Two illustrations may be given to indicate how changing civic conditions will justify the permission of an evil or nuisance at one time, and call for its suppression at a later day. In small towns and villages, in which no general sewage system has been provided, the construction and use of privy vaults is a necessity to the people, which under the circumstances far outweighs the injury to the public health, which their existence threatens. But as the community increases in population and becomes more thickly settled, the government may justly regulate the location of these vaults, in order to reduce the danger to the public health to a minimun, until, when the town grows to the dignity of ownership of a sewage system, the vaults may be prohibited altogether. There can be no serious contest over the constitutionality of such regulations. They have, however, been questioned and their enforcement resisted in two cases; but in both cases they have been sustained as a reasonable exercise of the police power.1

The same experience is met with in the keeping of cows, pigs, and other animals in small towns, on the premises of one’s dwelling. This may be permitted in a town which is sparsely settled, and large yards surround each dwelling, without endangering the public health to any very serious degree. But when the town becomes more thickly settled, and the large grounds are fast being divided up into twenty foot lots, the keeping of such animals on the premises becomes a serious nuisance, which may be restricted or prohibited altogether, according to the demands of public opinion. Recently, a town ordinance in Maryland, regular tive of the keeping of cows within the limits of the town, imposed restrictions upon the keeping of cows as a business, which were not imposed upon those, who kept cows for their own personal convenience. The discrimination in favor of the latter was held not to invalidate the ordinance, inasmuch as the keeping of a number of cows, in the dairy business, is a very different nuisance, both in kind and degree, from that which is occasioned by the keeping of one or two cows, to supply one’s own family with the milk they require.1

[1]§ 18.

[1]See ante, § 24.

[2]Sawyer v. Davis, 136 Mass. 239 (49 Am. Rep. 27); Pittsburg, Cin. & St. L. R. R. Co. v. Crown, 57 Ind. 45 (33 Am. Rep. 73).

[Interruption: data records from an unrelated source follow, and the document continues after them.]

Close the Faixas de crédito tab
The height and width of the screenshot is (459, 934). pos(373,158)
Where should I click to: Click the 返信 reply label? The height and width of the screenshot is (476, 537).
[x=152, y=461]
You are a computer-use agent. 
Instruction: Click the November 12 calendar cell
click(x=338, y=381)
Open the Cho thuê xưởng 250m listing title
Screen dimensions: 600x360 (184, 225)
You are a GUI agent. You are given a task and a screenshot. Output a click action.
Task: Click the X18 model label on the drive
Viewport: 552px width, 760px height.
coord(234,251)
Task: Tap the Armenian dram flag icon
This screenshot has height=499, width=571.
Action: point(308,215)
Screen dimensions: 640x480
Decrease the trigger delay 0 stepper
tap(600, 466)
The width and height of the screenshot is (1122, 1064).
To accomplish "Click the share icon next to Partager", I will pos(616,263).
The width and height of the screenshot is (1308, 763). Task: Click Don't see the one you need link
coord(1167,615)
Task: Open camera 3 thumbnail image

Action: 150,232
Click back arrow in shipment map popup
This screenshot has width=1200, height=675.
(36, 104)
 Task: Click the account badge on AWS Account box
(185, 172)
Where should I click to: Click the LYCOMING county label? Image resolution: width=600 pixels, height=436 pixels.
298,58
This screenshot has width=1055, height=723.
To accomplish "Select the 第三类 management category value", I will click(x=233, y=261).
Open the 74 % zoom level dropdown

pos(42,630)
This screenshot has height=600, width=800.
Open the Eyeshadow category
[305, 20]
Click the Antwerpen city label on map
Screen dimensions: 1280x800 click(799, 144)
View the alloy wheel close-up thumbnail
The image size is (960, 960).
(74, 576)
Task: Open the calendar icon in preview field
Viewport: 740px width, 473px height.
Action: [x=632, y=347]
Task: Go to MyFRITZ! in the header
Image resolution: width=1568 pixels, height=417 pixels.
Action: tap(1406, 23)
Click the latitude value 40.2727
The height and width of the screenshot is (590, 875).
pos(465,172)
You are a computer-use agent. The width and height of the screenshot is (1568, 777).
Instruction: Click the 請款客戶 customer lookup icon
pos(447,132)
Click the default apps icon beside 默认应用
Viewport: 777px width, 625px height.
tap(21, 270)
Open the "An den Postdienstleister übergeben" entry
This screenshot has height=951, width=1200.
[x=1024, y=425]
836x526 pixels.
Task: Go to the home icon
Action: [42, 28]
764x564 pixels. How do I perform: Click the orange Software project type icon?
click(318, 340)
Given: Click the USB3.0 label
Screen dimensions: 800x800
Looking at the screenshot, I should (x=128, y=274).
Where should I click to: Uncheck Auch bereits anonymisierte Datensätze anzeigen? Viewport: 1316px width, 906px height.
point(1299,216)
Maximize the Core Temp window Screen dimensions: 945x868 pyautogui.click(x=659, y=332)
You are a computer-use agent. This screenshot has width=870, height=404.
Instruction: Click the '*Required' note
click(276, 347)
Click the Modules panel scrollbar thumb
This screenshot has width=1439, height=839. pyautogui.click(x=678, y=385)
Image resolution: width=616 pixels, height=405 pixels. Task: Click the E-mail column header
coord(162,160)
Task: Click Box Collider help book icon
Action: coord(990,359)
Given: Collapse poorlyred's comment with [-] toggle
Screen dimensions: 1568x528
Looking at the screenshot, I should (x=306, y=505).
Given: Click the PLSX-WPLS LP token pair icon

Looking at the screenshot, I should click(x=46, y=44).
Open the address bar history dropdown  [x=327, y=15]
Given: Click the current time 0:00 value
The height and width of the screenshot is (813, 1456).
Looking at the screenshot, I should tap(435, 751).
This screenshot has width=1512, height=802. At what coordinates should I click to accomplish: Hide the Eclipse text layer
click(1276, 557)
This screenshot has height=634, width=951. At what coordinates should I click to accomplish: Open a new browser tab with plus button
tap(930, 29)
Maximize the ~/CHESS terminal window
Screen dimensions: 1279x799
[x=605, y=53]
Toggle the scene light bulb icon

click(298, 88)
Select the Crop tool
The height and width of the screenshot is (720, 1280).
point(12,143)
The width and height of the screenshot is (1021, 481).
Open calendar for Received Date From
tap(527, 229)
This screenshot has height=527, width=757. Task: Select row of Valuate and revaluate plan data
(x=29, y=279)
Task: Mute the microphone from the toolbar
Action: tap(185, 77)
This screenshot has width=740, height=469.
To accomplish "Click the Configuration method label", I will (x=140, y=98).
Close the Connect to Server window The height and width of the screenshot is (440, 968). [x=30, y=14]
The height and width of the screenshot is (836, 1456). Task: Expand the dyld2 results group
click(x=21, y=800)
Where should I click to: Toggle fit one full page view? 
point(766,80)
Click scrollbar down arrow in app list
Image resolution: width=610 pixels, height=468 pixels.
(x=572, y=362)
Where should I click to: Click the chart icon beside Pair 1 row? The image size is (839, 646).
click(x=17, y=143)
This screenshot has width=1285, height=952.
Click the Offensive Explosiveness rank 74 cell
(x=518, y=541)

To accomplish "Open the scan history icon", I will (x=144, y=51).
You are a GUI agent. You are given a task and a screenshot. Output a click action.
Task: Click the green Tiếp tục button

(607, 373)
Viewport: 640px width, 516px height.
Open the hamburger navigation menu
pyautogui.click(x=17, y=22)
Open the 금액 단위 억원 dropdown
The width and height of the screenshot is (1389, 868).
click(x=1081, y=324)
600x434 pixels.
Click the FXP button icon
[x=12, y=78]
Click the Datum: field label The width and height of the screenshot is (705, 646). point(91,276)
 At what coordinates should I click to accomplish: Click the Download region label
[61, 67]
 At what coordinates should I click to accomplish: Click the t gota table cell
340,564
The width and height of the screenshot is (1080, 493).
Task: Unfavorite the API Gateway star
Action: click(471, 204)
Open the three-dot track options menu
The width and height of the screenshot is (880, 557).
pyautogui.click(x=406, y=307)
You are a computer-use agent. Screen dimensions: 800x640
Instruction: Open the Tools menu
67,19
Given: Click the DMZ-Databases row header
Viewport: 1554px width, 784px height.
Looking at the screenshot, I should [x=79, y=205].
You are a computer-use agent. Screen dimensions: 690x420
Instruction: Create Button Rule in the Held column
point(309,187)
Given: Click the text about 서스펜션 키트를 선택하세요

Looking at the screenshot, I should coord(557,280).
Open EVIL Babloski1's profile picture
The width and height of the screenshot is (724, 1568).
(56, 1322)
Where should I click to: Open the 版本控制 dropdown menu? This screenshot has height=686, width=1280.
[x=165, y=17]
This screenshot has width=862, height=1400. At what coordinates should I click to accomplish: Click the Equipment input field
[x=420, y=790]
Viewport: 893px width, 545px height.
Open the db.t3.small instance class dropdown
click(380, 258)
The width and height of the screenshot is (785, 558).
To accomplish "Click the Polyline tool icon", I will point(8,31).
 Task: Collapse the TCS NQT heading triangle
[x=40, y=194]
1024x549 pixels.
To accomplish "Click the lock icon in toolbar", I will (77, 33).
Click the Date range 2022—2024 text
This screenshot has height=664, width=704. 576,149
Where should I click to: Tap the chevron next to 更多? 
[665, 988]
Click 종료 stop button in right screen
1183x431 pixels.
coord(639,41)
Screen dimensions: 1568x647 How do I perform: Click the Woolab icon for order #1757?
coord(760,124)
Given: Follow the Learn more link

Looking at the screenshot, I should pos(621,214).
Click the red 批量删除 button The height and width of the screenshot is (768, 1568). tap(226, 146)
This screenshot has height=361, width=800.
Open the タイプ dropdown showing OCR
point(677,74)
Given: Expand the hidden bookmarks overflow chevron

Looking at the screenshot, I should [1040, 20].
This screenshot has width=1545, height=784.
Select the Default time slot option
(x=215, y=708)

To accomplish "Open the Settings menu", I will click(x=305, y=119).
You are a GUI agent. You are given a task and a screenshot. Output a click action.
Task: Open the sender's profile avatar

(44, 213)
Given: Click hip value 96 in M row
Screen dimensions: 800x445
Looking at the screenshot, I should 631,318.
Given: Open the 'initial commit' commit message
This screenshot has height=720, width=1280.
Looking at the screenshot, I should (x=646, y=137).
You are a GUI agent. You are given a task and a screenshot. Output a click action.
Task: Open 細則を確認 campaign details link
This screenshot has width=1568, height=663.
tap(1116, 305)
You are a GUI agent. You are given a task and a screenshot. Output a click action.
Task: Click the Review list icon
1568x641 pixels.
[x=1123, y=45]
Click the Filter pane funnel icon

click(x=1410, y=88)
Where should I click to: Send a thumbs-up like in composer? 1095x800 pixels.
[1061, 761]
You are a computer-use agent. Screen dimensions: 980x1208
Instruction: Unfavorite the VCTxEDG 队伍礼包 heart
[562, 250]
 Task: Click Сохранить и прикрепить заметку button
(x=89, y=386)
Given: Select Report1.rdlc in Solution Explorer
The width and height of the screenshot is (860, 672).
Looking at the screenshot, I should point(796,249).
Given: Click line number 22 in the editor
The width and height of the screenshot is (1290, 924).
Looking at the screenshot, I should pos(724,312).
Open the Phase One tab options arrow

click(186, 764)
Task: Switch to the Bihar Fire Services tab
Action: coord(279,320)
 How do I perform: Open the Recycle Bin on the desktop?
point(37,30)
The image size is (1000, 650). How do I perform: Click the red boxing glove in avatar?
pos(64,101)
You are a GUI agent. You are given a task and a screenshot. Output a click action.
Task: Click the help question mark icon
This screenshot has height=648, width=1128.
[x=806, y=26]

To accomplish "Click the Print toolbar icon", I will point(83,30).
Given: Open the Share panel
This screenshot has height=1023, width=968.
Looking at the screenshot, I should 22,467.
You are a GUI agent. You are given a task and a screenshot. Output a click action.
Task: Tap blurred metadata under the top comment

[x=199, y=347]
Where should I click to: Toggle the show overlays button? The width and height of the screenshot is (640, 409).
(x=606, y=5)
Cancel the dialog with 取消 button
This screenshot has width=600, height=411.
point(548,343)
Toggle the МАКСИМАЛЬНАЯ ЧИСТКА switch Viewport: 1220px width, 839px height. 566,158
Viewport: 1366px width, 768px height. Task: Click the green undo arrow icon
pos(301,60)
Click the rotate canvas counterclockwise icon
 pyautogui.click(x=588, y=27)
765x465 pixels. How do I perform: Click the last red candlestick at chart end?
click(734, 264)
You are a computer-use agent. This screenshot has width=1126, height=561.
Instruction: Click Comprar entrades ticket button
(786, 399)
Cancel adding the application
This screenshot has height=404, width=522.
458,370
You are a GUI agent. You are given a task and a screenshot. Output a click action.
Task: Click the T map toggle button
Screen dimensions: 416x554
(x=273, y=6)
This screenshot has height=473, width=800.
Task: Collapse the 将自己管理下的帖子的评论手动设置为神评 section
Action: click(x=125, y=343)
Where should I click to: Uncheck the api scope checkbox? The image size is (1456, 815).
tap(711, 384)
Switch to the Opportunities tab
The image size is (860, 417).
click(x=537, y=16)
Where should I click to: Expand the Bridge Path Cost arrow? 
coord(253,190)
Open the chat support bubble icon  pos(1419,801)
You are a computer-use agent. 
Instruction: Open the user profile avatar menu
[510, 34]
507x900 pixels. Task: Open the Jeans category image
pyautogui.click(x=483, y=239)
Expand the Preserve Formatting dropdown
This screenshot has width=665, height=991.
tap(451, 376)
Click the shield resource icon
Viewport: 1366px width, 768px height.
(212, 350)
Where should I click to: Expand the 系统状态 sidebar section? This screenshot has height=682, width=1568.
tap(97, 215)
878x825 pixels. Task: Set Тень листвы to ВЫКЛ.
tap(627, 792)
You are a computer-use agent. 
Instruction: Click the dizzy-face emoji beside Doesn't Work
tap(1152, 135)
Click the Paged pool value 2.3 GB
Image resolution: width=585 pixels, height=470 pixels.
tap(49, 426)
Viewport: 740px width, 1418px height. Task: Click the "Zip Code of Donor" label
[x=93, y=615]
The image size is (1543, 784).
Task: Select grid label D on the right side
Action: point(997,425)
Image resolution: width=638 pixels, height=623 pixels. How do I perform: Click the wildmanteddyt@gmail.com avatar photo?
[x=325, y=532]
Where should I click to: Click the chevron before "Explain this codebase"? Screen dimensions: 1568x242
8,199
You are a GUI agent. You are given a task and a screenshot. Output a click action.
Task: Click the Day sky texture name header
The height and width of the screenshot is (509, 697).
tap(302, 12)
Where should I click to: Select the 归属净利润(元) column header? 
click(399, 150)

[1]Unwholesome trades, slaughter-houses, operations offensive to the senses, the deposit of gunpowder, the application of steam power to propel cars, the building with combustible materials, and the burial of the dead, may all be interdicted by law, in the midst of the dense masses of population, on the general and rational principle, that every person ought so to use his property as not to injure his neighbors; and that private interests must be made subservient to the general interests of the community.” 2 Kent Com. 340.

[1]Sprigg v. Garrett Park (Md. ’99), 43 Atl. Rep. 813; Cartwright v. Board of Health, 56 N. Y. S. 731; 39 App. Div. 69.

[1]State v. Broadbelt (Md. ’99), 43 Atl. Rep. 771.